By the way if you use breadboard you'll need a larger case than me.
Step 5: Test Leads
I used some twisted pair cable and put some cable idents and ferrules on to protect the cables and let me know which cables are which.
This'll give me 2 test leads one for voltage and one for current.
Step 6: Final Fit
I now need to start soldering up all the remaining wires to my PCB.
It's worth laying out the PCB at this point and making sure it'll fit i.e. there's no clashes. There are some tall components on my PCB and some tall components on my case (pot, DCDC). I need to make sure it'll all fit before I solder anything.
Once I'm happy it goes together I can start soldering up and trimming my wire lengths to suit. On my PCB I used strain relief holes on the entry / exit points.
Once I know it'll go together it's time to commission it...

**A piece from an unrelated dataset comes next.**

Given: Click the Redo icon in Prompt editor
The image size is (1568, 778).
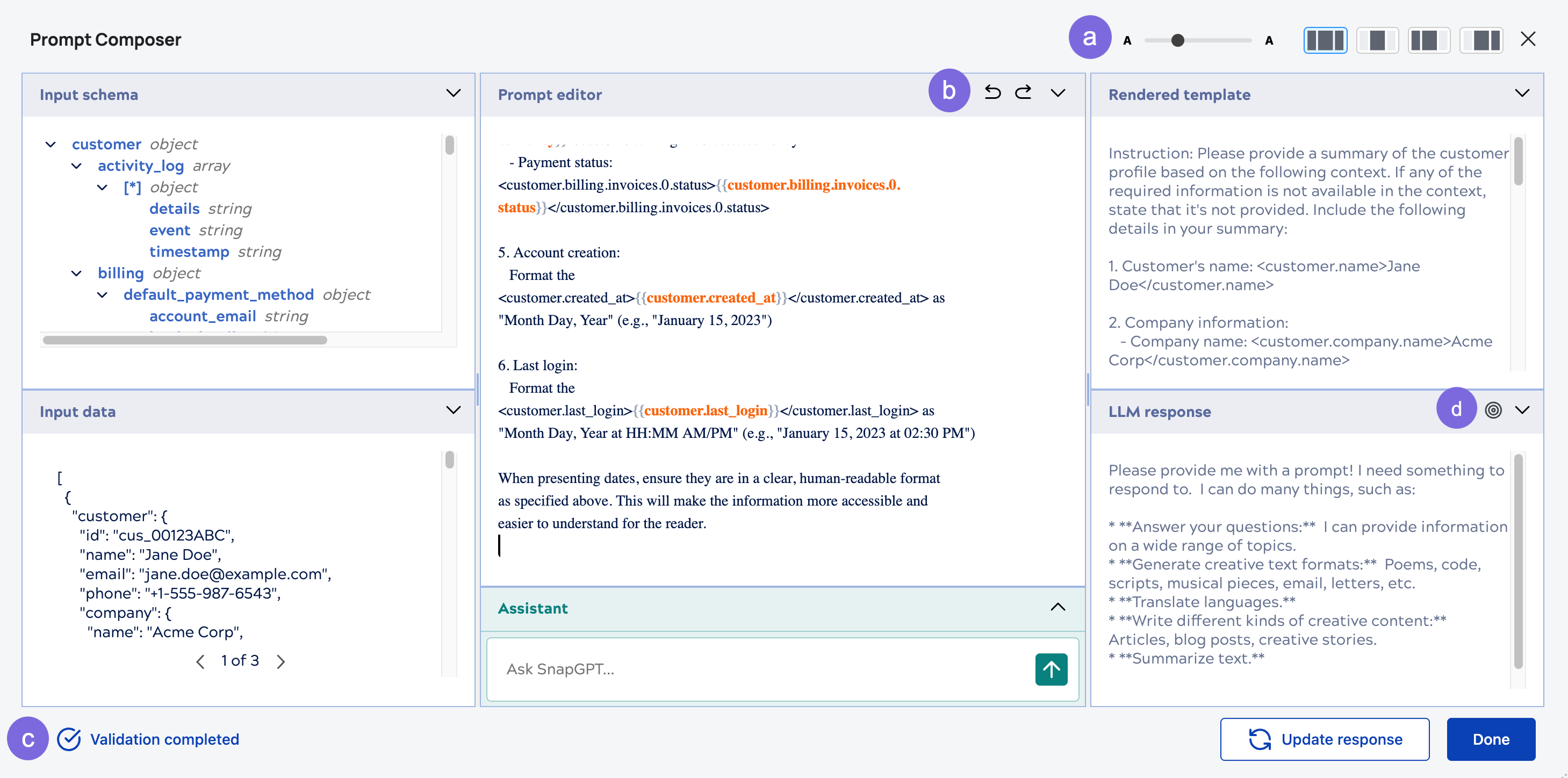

NOTE - Be careful with the LED and pot as they need to be soldered to the correct terminals, if the pot is the wrong way round it's action will be inverted.
Step 7: Commissioning...
So on my design there was a 8 step commissioning process.
Check it fits
Can I close the lid
Check LED illuminates when powered up off PP3
Check 5V reference
Power up PCB check the 5V reference cct is giving out 5V.
Check 10V output
Check 10V present on J2 pin 1
Check 20V output
Check 20V present on J2 pin 2, adjust pot R12 till it is.
Check +/-10V operation
Between J1 and 2 it should be possible to generate +/-10V using the pot.
Check 20mA output
With pot set to max, check J1 output is 20mA, adjust pot R3 till it is.
Assemble the case and test again
Re-assemble and do a final function check.